The worst of the housing market slowdown in activity may be starting to pass, according to surveyors, but there are also signs of some sellers being more hesitant to come to market.
The Royal Institution of Chartered Surveyors (Rics) said members expressed ongoing concerns about the impact of inflation, the cost of living, domestic political uncertainty and global conflicts in its June survey.
Key Indicators Improve Slightly
The volume of new buyer inquiries was the least negative since February. A net balance of 29% of property professionals reported new buyer inquiries falling rather than rising, and while this was still a negative reading it was an improvement compared with a net balance of 34% of professionals who reported falling buyer inquiries in the previous two months.
The volume of newly-agreed sales was also slightly less subdued, with a net balance of 32% of property professionals reporting a decrease, compared with 35% previously. Looking ahead to the next 12 months, a net balance of 1% of property professionals expect to see sales increase.
Supply Tightens
The supply of homes coming onto the market also appears to be tightening, with a net balance of 23% of professionals seeing new instructions to sell fall. Rics said this is the weakest reading in more than a year. Market appraisals also declined, suggesting the pipeline of homes coming to market may remain constrained in the months ahead, the report said.
A net balance of 33% of property professionals reported seeing house prices fall, edging down slightly compared with 34% seeing this in May and 35% reporting this in April. The South East and South West of England continue to report more negative price trends than the UK average, while Northern Ireland and Scotland remain more positive, Rics said.
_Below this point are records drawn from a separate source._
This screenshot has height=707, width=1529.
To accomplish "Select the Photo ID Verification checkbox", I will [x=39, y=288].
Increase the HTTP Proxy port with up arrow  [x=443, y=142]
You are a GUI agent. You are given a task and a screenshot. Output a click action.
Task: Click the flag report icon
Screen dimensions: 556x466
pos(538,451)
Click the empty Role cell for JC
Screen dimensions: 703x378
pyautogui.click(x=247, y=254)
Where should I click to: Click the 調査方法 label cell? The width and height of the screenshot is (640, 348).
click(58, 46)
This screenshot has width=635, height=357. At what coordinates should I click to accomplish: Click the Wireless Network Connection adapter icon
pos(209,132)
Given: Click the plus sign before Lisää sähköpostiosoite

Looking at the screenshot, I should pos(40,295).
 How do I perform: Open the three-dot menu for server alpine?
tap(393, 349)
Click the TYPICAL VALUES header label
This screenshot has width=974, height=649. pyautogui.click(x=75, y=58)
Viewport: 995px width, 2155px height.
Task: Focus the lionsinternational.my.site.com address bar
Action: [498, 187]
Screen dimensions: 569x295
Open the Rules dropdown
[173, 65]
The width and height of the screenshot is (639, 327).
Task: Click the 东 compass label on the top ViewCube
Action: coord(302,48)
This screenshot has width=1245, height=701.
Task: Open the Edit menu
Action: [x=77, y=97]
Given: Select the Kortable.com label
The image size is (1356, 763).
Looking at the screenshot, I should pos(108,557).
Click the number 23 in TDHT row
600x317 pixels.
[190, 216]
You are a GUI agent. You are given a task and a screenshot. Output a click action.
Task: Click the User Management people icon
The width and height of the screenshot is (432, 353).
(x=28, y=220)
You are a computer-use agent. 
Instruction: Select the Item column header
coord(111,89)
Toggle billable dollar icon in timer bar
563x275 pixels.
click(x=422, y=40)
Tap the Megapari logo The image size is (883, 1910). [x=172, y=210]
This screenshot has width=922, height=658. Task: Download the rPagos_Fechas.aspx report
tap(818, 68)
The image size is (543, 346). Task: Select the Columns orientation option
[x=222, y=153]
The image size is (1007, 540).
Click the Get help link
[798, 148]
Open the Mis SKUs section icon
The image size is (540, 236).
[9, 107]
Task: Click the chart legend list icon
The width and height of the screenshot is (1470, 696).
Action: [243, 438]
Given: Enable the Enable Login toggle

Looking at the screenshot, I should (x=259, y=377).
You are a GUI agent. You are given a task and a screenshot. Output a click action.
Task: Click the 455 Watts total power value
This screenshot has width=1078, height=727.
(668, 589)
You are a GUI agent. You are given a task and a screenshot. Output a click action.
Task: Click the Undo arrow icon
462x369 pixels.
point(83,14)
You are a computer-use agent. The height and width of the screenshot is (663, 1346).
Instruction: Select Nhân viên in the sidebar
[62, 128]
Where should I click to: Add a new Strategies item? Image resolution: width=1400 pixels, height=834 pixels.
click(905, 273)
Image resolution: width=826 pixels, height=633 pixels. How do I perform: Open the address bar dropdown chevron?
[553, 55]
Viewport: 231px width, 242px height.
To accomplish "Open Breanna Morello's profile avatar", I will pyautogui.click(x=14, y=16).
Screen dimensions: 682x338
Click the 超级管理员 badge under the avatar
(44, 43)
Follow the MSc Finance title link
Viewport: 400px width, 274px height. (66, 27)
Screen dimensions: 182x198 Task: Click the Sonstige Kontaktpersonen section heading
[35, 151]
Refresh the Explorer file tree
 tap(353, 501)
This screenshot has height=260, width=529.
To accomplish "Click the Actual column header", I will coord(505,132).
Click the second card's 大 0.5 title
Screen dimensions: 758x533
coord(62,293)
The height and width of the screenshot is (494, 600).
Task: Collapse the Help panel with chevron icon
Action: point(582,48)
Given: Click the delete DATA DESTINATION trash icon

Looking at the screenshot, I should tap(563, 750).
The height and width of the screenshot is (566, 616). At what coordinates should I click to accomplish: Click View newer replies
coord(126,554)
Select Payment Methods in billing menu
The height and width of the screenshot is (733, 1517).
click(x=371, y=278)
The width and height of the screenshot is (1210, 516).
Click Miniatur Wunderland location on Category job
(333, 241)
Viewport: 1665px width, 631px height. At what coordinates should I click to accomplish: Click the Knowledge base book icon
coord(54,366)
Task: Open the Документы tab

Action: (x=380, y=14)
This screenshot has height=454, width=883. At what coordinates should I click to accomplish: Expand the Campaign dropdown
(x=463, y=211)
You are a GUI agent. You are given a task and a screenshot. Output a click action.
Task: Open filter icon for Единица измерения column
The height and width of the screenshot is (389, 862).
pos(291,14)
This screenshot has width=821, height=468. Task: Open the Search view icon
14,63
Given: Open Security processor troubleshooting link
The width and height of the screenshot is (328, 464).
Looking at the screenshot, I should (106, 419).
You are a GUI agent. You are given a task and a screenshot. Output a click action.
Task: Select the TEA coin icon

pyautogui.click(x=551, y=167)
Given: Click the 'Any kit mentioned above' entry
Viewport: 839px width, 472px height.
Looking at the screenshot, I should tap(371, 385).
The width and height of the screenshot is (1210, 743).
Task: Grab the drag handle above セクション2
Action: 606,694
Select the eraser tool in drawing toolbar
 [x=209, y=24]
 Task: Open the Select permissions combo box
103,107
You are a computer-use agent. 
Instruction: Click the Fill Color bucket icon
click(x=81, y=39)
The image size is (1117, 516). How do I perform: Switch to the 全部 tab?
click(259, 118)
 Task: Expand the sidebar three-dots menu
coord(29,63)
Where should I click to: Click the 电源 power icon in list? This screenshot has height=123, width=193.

Outlook and Expert Comments
Over the next 12 months, the outlook is modestly positive, with a net balance of 8% of property professionals expecting prices to rise, up from 6% previously. In the lettings market, tenant demand picked up, with a net balance of 18% of professionals seeing an increase in demand – the strongest reading since May 2025. Landlord instructions remained negative, with a balance of 18% of professionals seeing a fall, pointing to continued supply constraints. Rents are expected to continue rising, with projected rental growth over the next 12 months standing at around 2.5%, Rics said.
Rics head of market research and analysis, Tarrant Parsons, said: “June’s survey results offer some cautious encouragement that the worst of the slowdown in market activity may be beginning to pass, with several key indicators moving in a less negative direction for a second consecutive month. That said, any nascent improvement remains fragile and is now being tested by renewed political uncertainty on the domestic front. While the Bank of England left interest rates unchanged, uncertainty around the outlook for inflation and borrowing costs continues to weigh on sentiment, even if the recent decline in oil prices is a welcome development. Until there is greater clarity over both the political backdrop and the path of interest rates, housing market activity is likely to remain relatively subdued in the near term.”
Rachel Springall, a finance expert at Moneyfactscompare.co.uk, said: “The imbalance between supply and demand in the rental sector will need to ease to make any significant difference to prospective tenants. Until then, renters may see a continuation of rising rents and fierce competition for available rental properties.”